盧永仁太太最近在中環開了一間美容院,從美國進口了幾部先進的儀器,據說又能緊膚又能瘦臉。
這些女人玩意兒我一向不上心,連我家大婆和女兒在哪裏做Facial也搞不清楚。有一次大婆突然心情好,提議在家裏親手給我做一次Facial,如此待遇令我受寵若驚,馬上躺在沙發上,讓她在臉上摸摸撫撫。正享受之際,她卻停下手來,去調了一碗綠得發黑的「冰河泥」(我到現在都不知道那是甚麼東西),起手就往臉上抹,驚得我一跳而起,大叫「不玩了!不玩了!」一場溫柔就此打住。
前兩天,盧太約瑟芬見到我那隻依然五顏六色的「孔雀眼」,就說她美容院裏有一架激活細胞的儀器,用在我臉上,再結合一次Facial,有助消腫散瘀,力邀我去試試。
第二天下午,我就躺在美容院的床上,身覆白被,伸着腦袋由美容師在臉上作業。第一次在美容院作這種女性熱衷的活動,心裏難免覺得有些娘娘腔,但是,「療傷嘛!」這麼對自己說了,僵硬的四肢才漸漸緩了過來。舒適的環境,幽暗的燈光,輕輕的音樂。這種環境,人一放鬆了,意志就再也堅強不起來。空氣裏浮着一股甜糯的軟香,美容師細膩的玉手輕輕柔柔在臉上撫娑,手指帶過的地方,勾得靈魂一絲絲出竅。魂都飛了,腦袋裏便沒甚麼東西剩下來,空洞洞,暈乎乎,眼皮灌了鉛一般重,便死了過去。

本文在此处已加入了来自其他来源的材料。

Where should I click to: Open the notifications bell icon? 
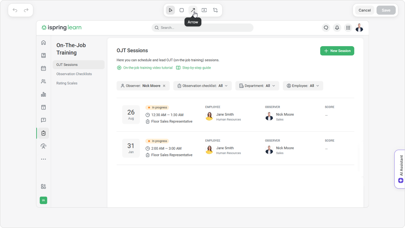[x=337, y=28]
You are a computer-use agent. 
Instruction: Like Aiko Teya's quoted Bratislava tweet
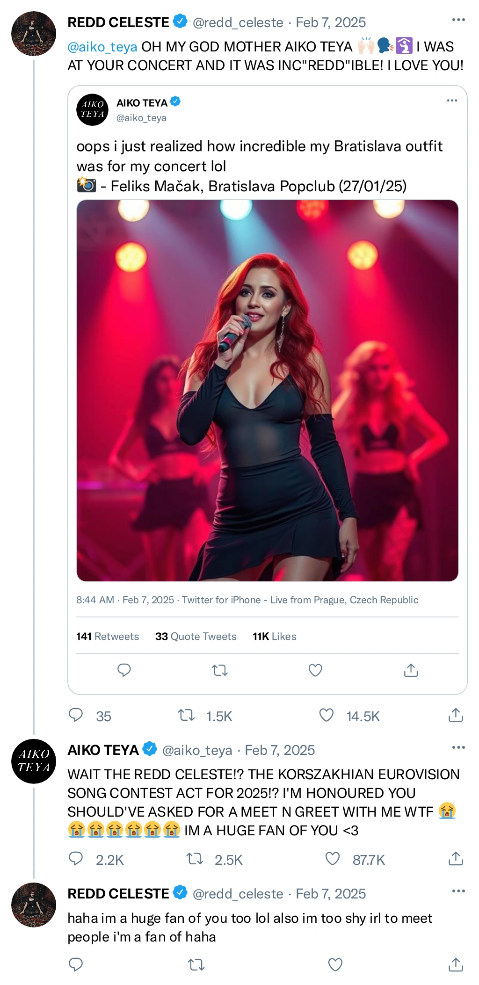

忽然就想,數十年後,彌留之際,咽氣之前,實在應該預定好一位善良美麗的美容師,在我即將離開這個世界的時候,為我做一次Facial,讓那雙細膩溜滑的手,將皺紋細細撫平,將魂兒輕輕送走,這會是多麼完美的善終服務啊!真的舒服死了。